I wrote a haiku:
Eating two hot dogs.
All my ketchup’s expired.
Sure hope I don’t die.
I’ve been thinking a lot about expiration dates lately. Pretty much since a few hours ago when I found a forgotten bottle of Dr. Pepper in the back of the pantry. I can’t remember when I bought it. It was covered in a layer of dust. Maybe flour. Possibly mold. And the expiration date was smudged so much you couldn’t read it. The last digit was definitely a 6. So I at least know it either expired this year or ten years ago.
Spoiler alert: I drank it and now I might die.
Even if it expires this year, it could have expired a month ago or six months ago.
And I don’t really get what expiration dates mean. I understand the ones that say “Best if eaten by…” because that is a clear statement:
“This cheese is going to taste awesome today, but less awesome tomorrow.”
Thank you! I appreciate knowing that the awesomeness level of my cheese is about to decline. That is useful information.
But the term “expiration” implies finality. It’s like some sort of cheese psychic made the prediction: “This cheese will be dead on June 31st, 2016.” But then you eat it on July 1st and you think, “This cheese doesn’t taste dead at all.”
Then you feel betrayed, and wonder what other lies your groceries have told you. Your world gets turned upside-down. You may even start to question if cheese psychics are actually real.
Let me assure you, this is very real:
(On a side note, this picture made this conversation happen in my household:
Me: Mom, can I borrow some hoop earrings?
My Mother: Your ears aren’t pieced. What do you need earrings for?
Me: For cheese.
My Mother: (Taking only a moment’s pause) Oh. Okay. They’re upstairs. Help yourself.
That is a woman who has resigned herself to her daughter being a blogger.)
(Now back to our regularly scheduled post)
On the other hand, you have people who have taken expiration-date-denial to an extreme and eat food that expired possibly before they were born.
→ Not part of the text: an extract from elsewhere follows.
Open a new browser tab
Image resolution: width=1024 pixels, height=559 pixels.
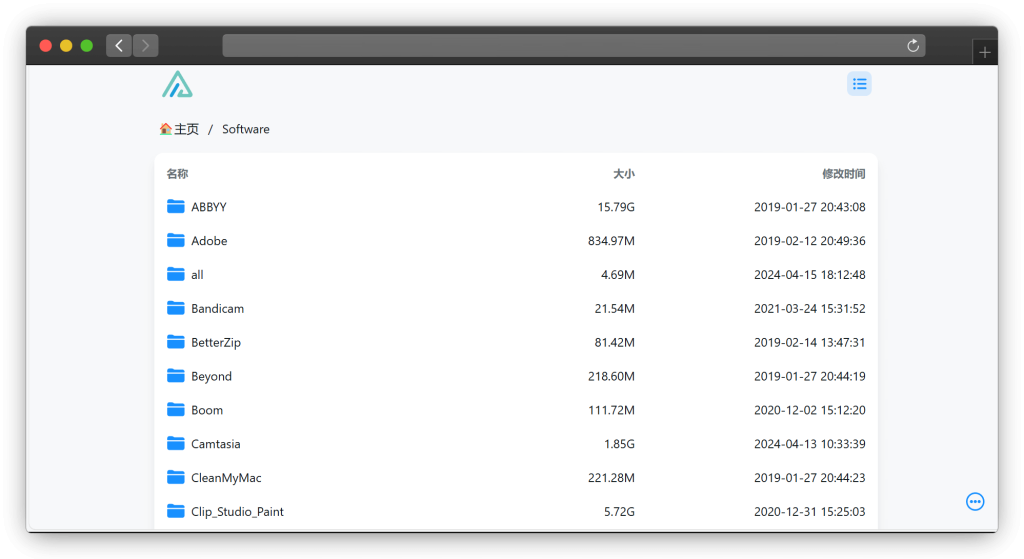coord(984,52)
Their cheese doesn’t even look like cheese anymore, but they eat it for the sake of not giving into the “expiration date man”.
“Oh, those dates don’t mean anything,” they say as they hand you yogurt and you want to argue that the expiration dates might have meant something back when they printed it on that particular carton of yogurt from the 1800’s.
I think we need a better system.
As it turns out, I happened to have invented a better system.
It’s a 3 tiered system:
Best if eaten by: October 31st, 2016
Seriously, though, if you care about your health, stop eating it by: November 31st, 2016
You will expire if you eat it after: December 31st, 2016
It’s very clear and leaves no questions about what the expiration date really means. Packages will have to be larger to fit so many dates, but that just means more servings per package that you can now enjoy at your leisure because you know exactly how long you can keep eating it.
Now if you’ll excuse me, I need to go see if I have any other forgotten bottles of Dr. Pepper.